Rosh Chodesh Kislev, 5776
A Drunkard's Last Request
In 5714 (1954), an important wedding took place in Jerusalem. The son of Rabbi Chaim Chaikl Miletzky, head of the famous Chayei Olam Yeshiva, was marrying a girl from a respected family, and most of the leading Torah scholars of the Holy City were in attendance. Unfortunately, the father of the chassan had to be carried in on a bed. For many years he suffered from severe problems with his feet. The doctors were now saying that one foot definitely had to be amputated, and perhaps the other one as well.
With his entrance, the noisy din of celebration died down. All eyes turned towards the poor man who couldn't dance at his son's wedding. R. Chaim Chaikl indicated that he wanted to speak.
"When I was young and healthy, I learned in the Stutchin Yeshiva. We used to study day and night in one of the local Shuls.

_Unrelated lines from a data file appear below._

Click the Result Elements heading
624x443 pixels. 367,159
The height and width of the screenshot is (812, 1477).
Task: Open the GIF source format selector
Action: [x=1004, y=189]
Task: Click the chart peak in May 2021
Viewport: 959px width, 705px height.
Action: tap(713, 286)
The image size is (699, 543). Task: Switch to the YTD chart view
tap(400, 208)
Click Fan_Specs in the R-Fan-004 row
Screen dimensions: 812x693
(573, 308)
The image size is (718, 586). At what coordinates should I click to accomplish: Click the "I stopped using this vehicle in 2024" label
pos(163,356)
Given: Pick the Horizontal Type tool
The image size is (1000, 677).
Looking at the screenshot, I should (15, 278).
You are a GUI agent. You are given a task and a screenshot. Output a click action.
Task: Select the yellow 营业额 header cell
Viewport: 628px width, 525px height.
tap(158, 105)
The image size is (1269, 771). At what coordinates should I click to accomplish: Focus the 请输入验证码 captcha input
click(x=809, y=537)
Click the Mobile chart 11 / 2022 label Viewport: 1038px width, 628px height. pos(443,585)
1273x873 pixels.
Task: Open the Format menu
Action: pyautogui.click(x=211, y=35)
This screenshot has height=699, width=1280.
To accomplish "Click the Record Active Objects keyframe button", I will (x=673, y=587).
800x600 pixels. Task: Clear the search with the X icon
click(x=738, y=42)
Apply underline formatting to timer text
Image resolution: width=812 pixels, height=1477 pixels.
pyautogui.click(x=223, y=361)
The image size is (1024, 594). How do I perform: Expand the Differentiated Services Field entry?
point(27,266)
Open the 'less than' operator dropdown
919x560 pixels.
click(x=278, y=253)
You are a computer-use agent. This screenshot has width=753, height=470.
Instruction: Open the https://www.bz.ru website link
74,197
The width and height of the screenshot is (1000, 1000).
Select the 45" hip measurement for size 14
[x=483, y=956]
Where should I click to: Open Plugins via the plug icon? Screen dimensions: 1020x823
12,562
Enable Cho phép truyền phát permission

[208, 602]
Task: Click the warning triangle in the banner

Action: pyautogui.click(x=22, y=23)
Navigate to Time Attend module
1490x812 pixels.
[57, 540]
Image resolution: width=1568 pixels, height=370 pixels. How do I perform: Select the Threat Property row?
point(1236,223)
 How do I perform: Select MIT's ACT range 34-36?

"In this town lived a man who was known to all as 'Itche der shiker.' Every day he would drink until he passed out. When he awoke he would immediately drink more, until he lost consciousness again. His favorite sleeping place was the same shul that we studied in, and there he spent most of each day. Where he lived, no one had any idea. Nor did anyone care.
"One winter night, we were sitting and learning while Itche was sleeping on a bench near the stove, as usual. Unexpectedly, the door burst open and a wagon-driver came in, very upset. He told us that his wagon with its heavy load had flipped over, and that his horse was trapped underneath and was being choked by the reins. If it wasn't released soon it would die
"We students began to discuss among ourselves whether it was permissible to interrupt our Torah studies for such a task. Finally we decided we shouldn't, because the wagon-lifting could be done by anyone, but only we were learning Torah.
"At that moment, much to our amazement, Itche opened his eyes and called out, 'Young men! You must go!' We ignored him and sent the dismayed Wagoner on his way to search for more appropriate helpers.
"We laughed at his authoritative tone. Then, he really surprised us by his audacity. He said, 'If you don't go to help that poor Jew right now, there will come a time, G-d forbid, when you will not be able to go!'
"For a moment there was shocked silence. Then I said to him jokingly, 'Itche, since when did you become a posek, a rabbinical judge?'
"He didn't answer.
"About half an hour later, the wagon driver came running back, frantic. He hadn't been able to find anyone to help him. He pleaded with us to come. We discussed it again, and this time decided it was permitted for us to go. But when we got there, the horse was already dead.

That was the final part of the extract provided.